Y'know the phrase "all the bells and whistles"? Where did it come from?
The year was 1886. Grover Cleveland was president, and that man LOVED to party. Cleveland’s presidency was infamous for its debauchery and orgiastic social events. In one instance he and his friends got drunk and raced horses in the Lincoln hallway of the White House, shattering several priceless gifts from abroad. In another on July 4th, Cleveland packed the White House with over 600 locals, all nude, painted them red white and blue, and rigged the ceiling with fireworks. As the painted orgy took place, a band conducted by John Philip Sousa himself played Stars and Stripes and the fireworks were ignited, blowing the entire roof off the building to the cheers of the partygoers, excluding Cleveland himself, who was busy running naked through the White House lawn with sparklers, chasing a rabbit that had wandered outside the Oval Office window during his nightly drug binge.
Needless to say, this all earned him some enemies. One of them was John Bell of the Constitution party. Bell filed numerous lawsuits against Cleveland to no avail. He ran against him with no results. He challenged Cleveland to a duel, but Cleveland was so drunk he merely vomited on Bell, covering him in no less than 5 partially digested cheeseburgers. Bell left Washington with his entire family the week after.

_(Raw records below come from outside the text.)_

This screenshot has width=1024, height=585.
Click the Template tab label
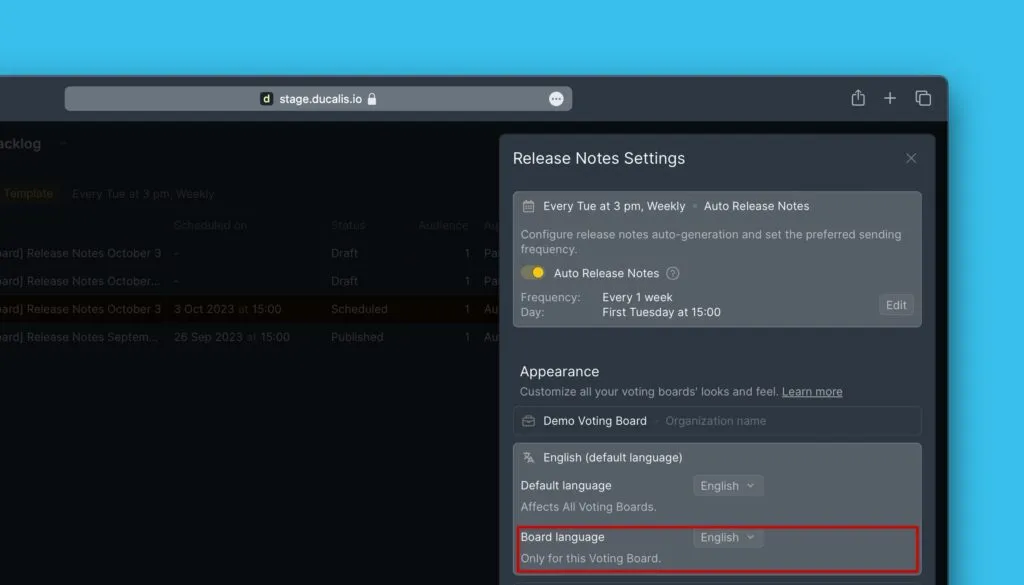point(28,194)
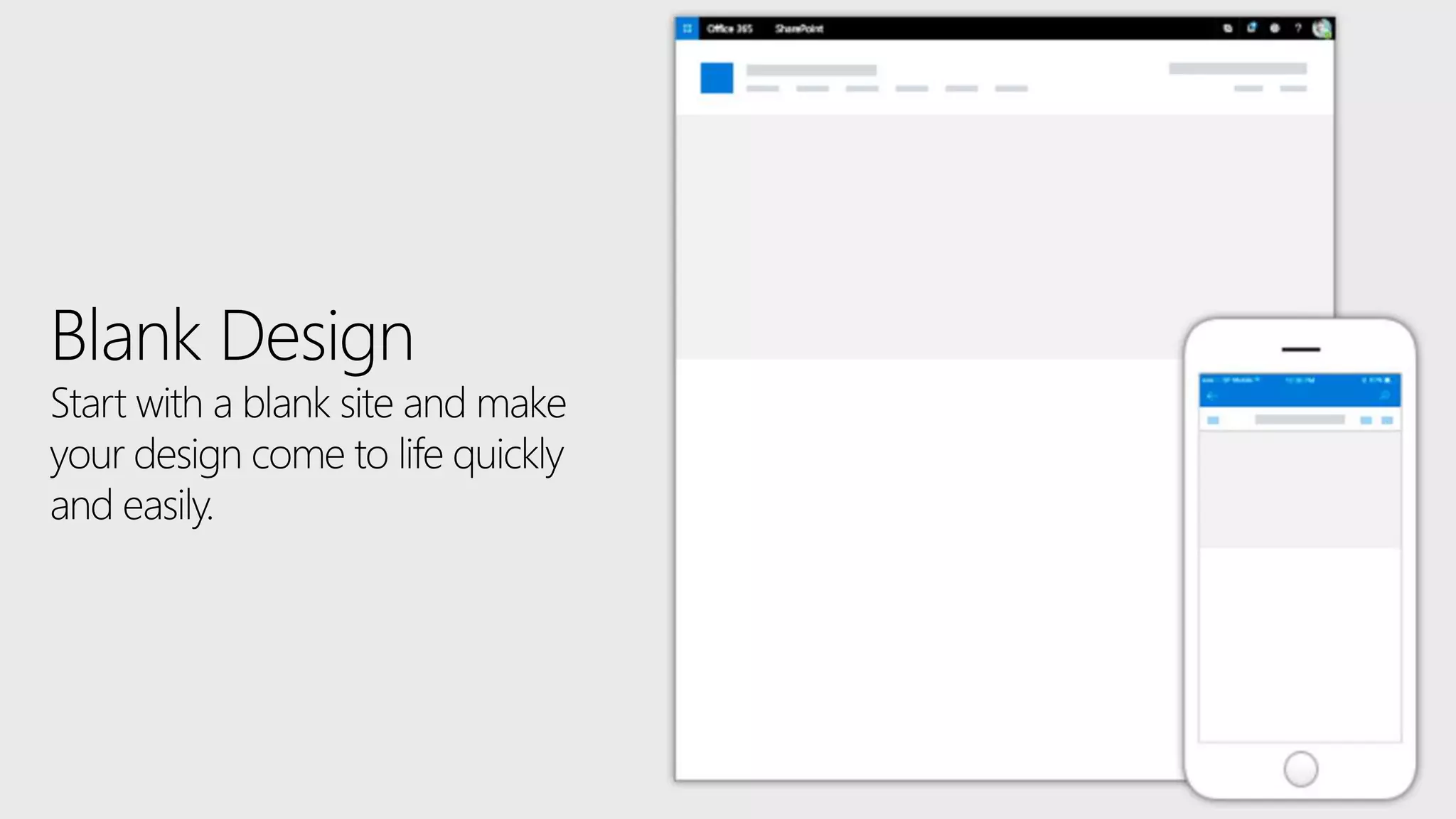The image size is (1456, 819).
Task: Click the search box placeholder at right
Action: (1238, 69)
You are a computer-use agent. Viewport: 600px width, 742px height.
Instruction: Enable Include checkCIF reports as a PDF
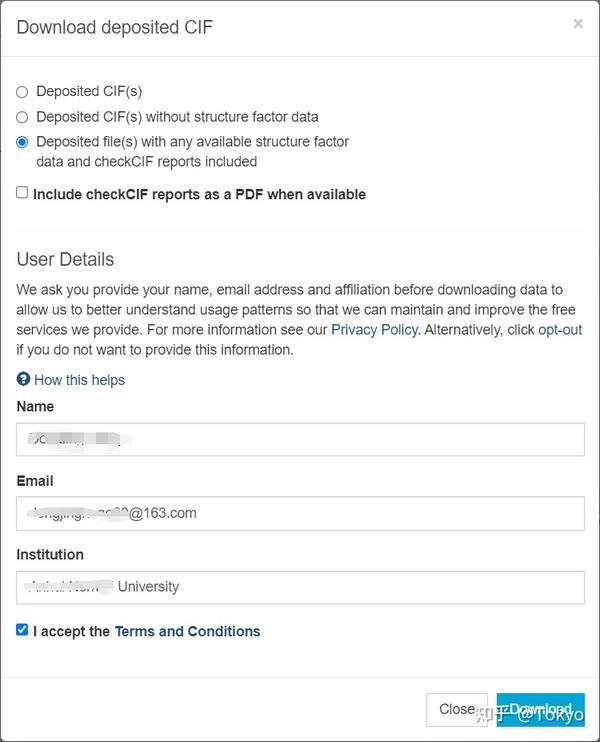coord(22,193)
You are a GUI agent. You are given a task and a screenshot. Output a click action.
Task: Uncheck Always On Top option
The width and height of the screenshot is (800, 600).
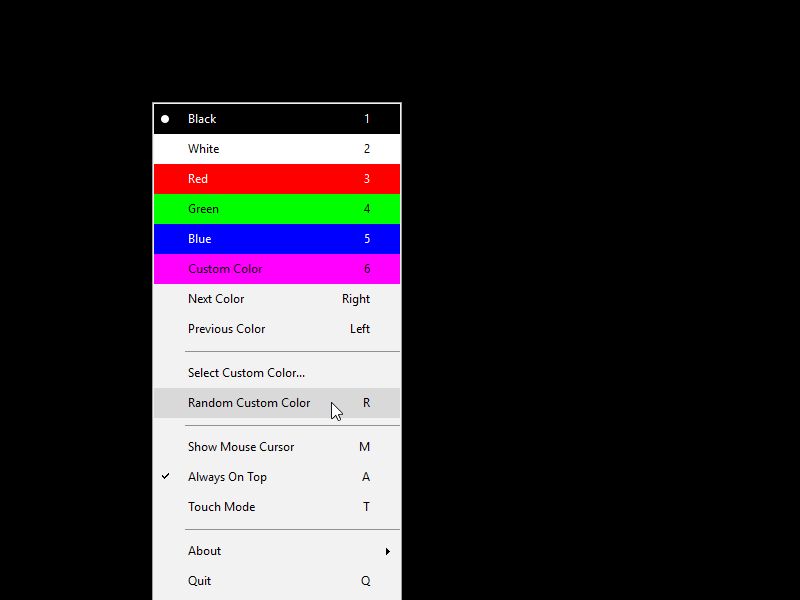(277, 477)
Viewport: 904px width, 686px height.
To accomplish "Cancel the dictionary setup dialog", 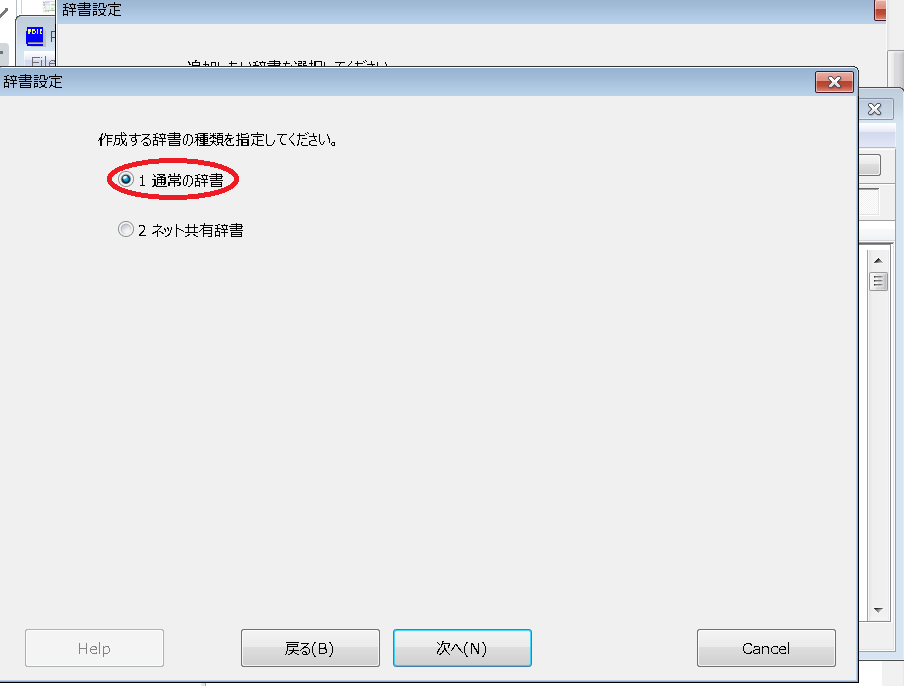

Another enemy was painter James McNeill Whistler, who was to have painted Cleveland’s presidential portrait. Cleveland showed up under the influence of opium and cocaine, with an unknown woman attached to his posterior, kissing his bare behind ravenously. He would not sit still for the portrait, and when asked to do so, he pulled a gun from a holster tied around his genitals and shot at Whistler, wounding him in the arm and making it impossible for him to paint again. He took his mother and left for London the next day, relocating the entire Whistler family.
Three years later, Cleveland was to leave office. He decided to have the biggest departure bash the world had ever seen. Spending a full 77% of the US National Budget on the party, Cleveland organized the greatest social event America had ever seen. And everyone was invited. Every politician, every American, and even every one of Cleveland’s enemies. According to the invitation, “All those whom hath quarreled with me, yea, even the Bells and Whistlers are welcome.”
The phrase was altered only a little over the centuries, and so to this day, something with every expense and option added is said to have “All the bells and whistles.”